§ **SOURCE TEXT**
=====

Pitted olives got me in a similar fashion.
As carved into history by Dr. Nick:
It’s because the people who set the rules for the English language, could barely speak it.
The first guy to popularize the printing press was Dutch, so the guy who bought England’s first one didn’t know how it worked and neither did any English speaker
So he hired a bunch of Dutch who knew how to operate it.
And they got a bunch of handwritten books and were told to mass reproduce them.
Sometimes it was a mistake in the original, sometimes the typesetter made a mistake. Sometimes the writer just disagreed with how it should be written, and sometimes even the typesetters who couldn’t speak English made choices to change it
No one gave a fuck about accuracy, it was about pumping out as many books as possible. Because just owning a book was a huge status symbol still from when they were handwritten and crazy expensive.
But all those books eventually got read, and the people who learned to read them were very proud that they could read. So they insisted that all the random bullshit was intentional and had to be followed to a T by everyone forever.

=====

§ **PROVIDED DATA**
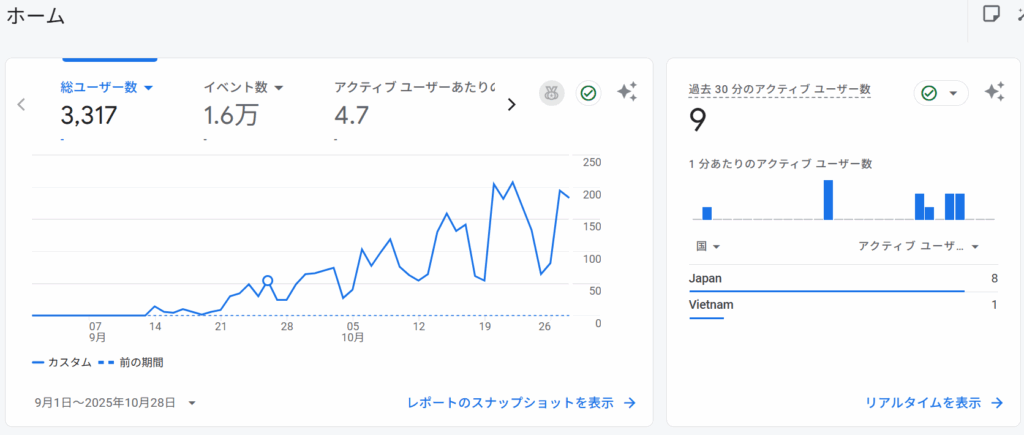
Task: Show next metrics with right chevron
Action: click(x=511, y=104)
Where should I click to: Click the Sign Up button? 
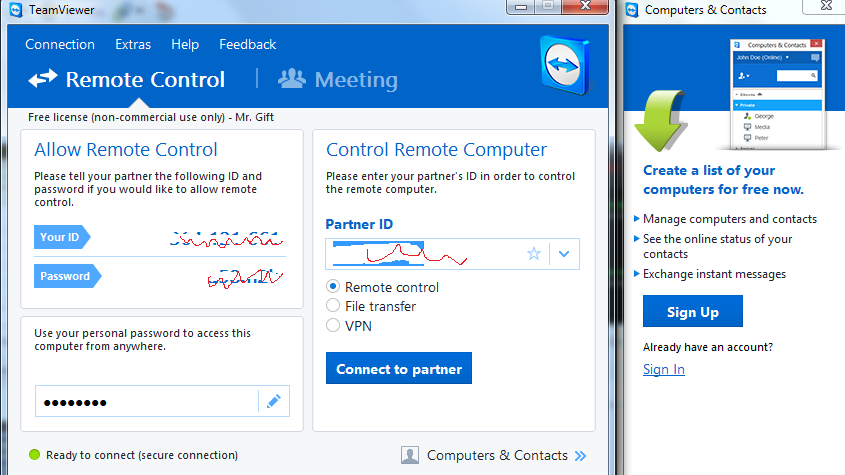tap(692, 311)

=====

§ **TASKS**
1. Name every source of change to the written text that the passage on English spelling lists.
2. In the passage on English spelling, update everything from "And they got" down to "by everyone forever." so that "books" becomes "volumes".
3. Take the passage on English spelling further, picking up after its final sentence.

§ **IN RESPONSE**
1.
- A mistake in the original
- A mistake by the typesetter
- The writer disagreeing with how it should be written
- Choices by typesetters who could not speak English

2.
And they got a bunch of handwritten volumes and were told to mass reproduce them.
Sometimes it was a mistake in the original, sometimes the typesetter made a mistake. Sometimes the writer just disagreed with how it should be written, and sometimes even the typesetters who couldn’t speak English made choices to change it
No one gave a fuck about accuracy, it was about pumping out as many volumes as possible. Because just owning a book was a huge status symbol still from when they were handwritten and crazy expensive.
But all those volumes eventually got read, and the people who learned to read them were very proud that they could read. So they insisted that all the random bullshit was intentional and had to be followed to a T by everyone forever.

3.
Most other languages had a noble class who kept it sensical, but for a long ass time only peasants spoke English, the wealthy in England all spoke French, cuz they were French.
Anyways, that’s why English doesn’t make any sense. There was also a natural thing happening where vowel pronunciation was changing. So when the typecasters solidified everything, it was already in a state of flux. That’s why pronunciation doesn’t line up with spelling.
It certainly doesn’t help that English is about as pure as a cribhouse whore. We don’t just borrow words; on occasion, English has pursued other languages down alleyways to beat them unconscious and rifle their pockets for new vocabulary.
What I get from this is that if those English idiots had stuck to French, we wouldn’t have this mess.
Oh god, we’d be stuck with all those silent letters
More like if the French royalty hadn’t conquered England…
England hasn’t been ruled by the English for centuries bro
Yup. Blame the Normans.
This also occurred in the middle of the Great Vowel Shift, a period when spoken English pronunciation was changing significantly.
Yep…
There was also a natural thing happening where vowel pronunciation was changing. So when the typecasters solidified everything, it was already in a state of flux. That’s why pronunciation doesn’t line up with spelling.
A French. The language where you have 5 wovels, use 3 for the word goose and the other 2 to pronounce it.
What? The e is just silent.
The French word for goose is Oie, pronounced “ua”
It’s really not. Maybe if you pronounce an English ‘u’, but not a French one. Source: I’m French Canadian.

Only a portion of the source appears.